Prenons le mérou brun. Tout le monde en a vu. Ce poisson est reconnaissable en raison de sa mâchoire charnue et de ses lèvres impressionnantes par leur épaisseur. Qu'est-ce qui prend donc certaines femmes, plus ou moins jeunes, à vouloir ressembler à cette espèce aquatique en confiant leurs propres lèvres à des médecins spécialisés en esthétique ? Pourquoi ont-elles envie de repulper leurs lèvres, volume qui enlèvera de leur naturel et pourra même, dans certains cas, renvoyer une image à la limite de la vulgarité ? S'agit-il d'une problématique orale liée à une fixation archaïque, transgénérationnelle, de type bec-de-lièvre remontant à des lustres, non accepté à l'origine et caché depuis toujours par la filiation ? Une possibilité parmi tant d'autres qui mériterait effectivement d'être soulevée chez un psy par celles qui hésitent encore à passer le pas pour recevoir les " fameuses " injections d'acide hyaluronique (le terme est rebutant), histoire de ne pas corriger leur apparence labiale qui, à elle seule, est un atout séduction parfait, ne nécessitant aucune intervention extérieure. La nature fait bien les choses. Ce que signifie admirablement d'ailleurs le poète André Chénier lorsqu'il rappelle un des rôles essentiels des lèvres et leur phonétique articulatoire :
Un langage sonore, aux douceurs souveraines,
Le plus beau qui soit né sur les lèvres humaines.

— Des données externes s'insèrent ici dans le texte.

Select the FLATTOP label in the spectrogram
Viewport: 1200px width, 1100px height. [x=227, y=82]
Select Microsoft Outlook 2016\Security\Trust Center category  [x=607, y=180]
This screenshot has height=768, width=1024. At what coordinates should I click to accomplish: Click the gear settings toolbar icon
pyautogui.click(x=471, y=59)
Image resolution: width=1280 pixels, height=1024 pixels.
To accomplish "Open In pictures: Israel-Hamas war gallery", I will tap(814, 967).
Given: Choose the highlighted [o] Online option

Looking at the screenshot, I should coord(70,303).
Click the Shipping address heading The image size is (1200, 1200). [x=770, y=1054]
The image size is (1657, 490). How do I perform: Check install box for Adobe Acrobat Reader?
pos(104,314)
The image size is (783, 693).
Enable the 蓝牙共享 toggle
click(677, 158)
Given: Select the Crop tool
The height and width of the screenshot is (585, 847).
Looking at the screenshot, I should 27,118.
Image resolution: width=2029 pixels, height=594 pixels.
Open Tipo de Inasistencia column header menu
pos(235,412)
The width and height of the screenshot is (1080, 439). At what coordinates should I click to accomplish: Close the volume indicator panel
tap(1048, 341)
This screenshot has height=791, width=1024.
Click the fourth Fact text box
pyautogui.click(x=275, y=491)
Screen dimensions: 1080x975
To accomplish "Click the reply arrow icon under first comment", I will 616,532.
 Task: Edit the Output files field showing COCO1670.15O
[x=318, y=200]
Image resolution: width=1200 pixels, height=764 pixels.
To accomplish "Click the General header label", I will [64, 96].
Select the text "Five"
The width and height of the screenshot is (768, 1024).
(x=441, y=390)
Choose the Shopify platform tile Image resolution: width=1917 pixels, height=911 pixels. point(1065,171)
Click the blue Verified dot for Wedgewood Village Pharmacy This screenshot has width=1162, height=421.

Chénier parle ici de lèvres " humaines " et non de lèvres de quelque animal à branchies ! Quant au mathématicien, physicien, philosophe et ingénieur français Henri Poincaré, il souligne que le savant n'étudie pas la nature parce que cela est utile ; il l'étudie parce qu'il y prend plaisir et il y prend plaisir parce qu'elle est belle...
Mais la nature est belle si on la respecte en ne lui ajoutant aucun artifice, aucune duperie.